"Such a small state, with such a vibrant food community."
The state of Rhode Island may be small, but as I've learned in my past few months attending school in Providence, it doesn't lack for food activities. One distinctive characteristic is the state's abundance of farmers' markets.
With more than 1,200 farms across the state, residents don't have to travel far to get seasonal produce. During the winter, options are naturally more limited. But the marvelous Pawtucket Wintertime Farmers' Market becomes the focal point of locavorism from November to May.
Only two years old, the market has already seen great expansion, now displaying wares from over 45 farmers and vendors. The market occupies a long hallway in a previously abandoned warehouse. Driving down North Main Street in this industrial part of town, you'd never expect to see crowds of locals toting reusable shopping bags parading in and out of a seemingly innocuous doorway.
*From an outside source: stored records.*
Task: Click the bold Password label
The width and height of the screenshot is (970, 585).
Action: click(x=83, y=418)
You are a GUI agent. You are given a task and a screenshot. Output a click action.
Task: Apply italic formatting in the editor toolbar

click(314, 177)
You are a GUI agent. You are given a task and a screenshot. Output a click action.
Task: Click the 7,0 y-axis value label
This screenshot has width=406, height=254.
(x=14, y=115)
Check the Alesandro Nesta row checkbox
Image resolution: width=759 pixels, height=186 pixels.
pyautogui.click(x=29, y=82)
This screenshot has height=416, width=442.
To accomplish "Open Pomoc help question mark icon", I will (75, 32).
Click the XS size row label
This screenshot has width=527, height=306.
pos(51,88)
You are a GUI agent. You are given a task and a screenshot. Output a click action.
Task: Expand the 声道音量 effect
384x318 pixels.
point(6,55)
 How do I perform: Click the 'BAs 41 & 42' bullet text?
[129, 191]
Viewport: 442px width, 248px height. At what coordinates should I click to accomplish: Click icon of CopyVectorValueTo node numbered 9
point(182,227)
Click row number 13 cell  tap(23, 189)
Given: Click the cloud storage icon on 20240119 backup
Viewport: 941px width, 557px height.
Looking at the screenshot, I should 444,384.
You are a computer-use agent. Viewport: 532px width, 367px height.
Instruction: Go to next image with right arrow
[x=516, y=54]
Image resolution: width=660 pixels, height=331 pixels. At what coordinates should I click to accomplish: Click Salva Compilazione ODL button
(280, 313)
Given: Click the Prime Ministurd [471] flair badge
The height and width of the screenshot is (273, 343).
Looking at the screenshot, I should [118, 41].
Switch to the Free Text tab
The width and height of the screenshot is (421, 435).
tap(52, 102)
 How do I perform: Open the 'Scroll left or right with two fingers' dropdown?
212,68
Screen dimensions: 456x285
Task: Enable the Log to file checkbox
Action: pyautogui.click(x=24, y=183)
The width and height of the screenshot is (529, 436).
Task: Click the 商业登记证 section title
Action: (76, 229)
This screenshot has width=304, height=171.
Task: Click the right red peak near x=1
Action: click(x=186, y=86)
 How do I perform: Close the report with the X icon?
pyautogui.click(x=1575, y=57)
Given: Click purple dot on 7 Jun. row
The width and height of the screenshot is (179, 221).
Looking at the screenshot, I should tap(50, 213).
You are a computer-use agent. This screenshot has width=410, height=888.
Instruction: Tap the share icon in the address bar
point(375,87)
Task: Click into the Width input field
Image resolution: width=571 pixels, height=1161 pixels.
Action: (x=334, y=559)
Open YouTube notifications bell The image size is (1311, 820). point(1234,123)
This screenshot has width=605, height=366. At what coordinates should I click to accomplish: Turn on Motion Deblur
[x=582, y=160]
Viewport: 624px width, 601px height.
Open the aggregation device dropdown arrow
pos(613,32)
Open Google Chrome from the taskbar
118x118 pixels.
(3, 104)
One of my favorite vendors, Narragansett Creamery, is the only cheese producer in Rhode Island and thoroughly committed to sourcing local milk and collaborating with Rhode Island farmers. All of their products are outstanding, but my personal favorites are their spreads.
The light and creamy Angelito is a milder but still distinctive cream cheese; the Pirate Spread is more aggressive and spiced, with a delicious sun-dried tomato flavor.
Some of the most delicious coffee I've had is produced by New Harvest Coffee Roasters. New Harvest has a strong ethos of fairness to coffee growers, practicing fair and direct trade in their coffee varieties. I'm no coffee connoisseur, but even I can tell these deep, rich brews are truly spectacular.
And then there's the wealth of local bakeries, so tempting with their delicious aromas and authentic, homemade feel. Seven Stars Bakery is a household name around these parts, producing stellar crusty breads, moist cakes, and crumbly cookies. And Olga's Cup & Saucer is equally charming, their stall-laden down with macarons, sandwich bread, and pizza.
While not in Providence proper, the Pawtucket Farmer's Market draws crowds from all over the capital city and its neighboring towns. As I wandered from stall to stall, carefully tasting and praising one locally-made good after another, I was pleasantly surprised with how many shoppers and vendors I recognized. Students, farmers, and townspeople all wave to each other and giddily fill their reusable bags with produce.
Such a small state, with such a vibrant food community.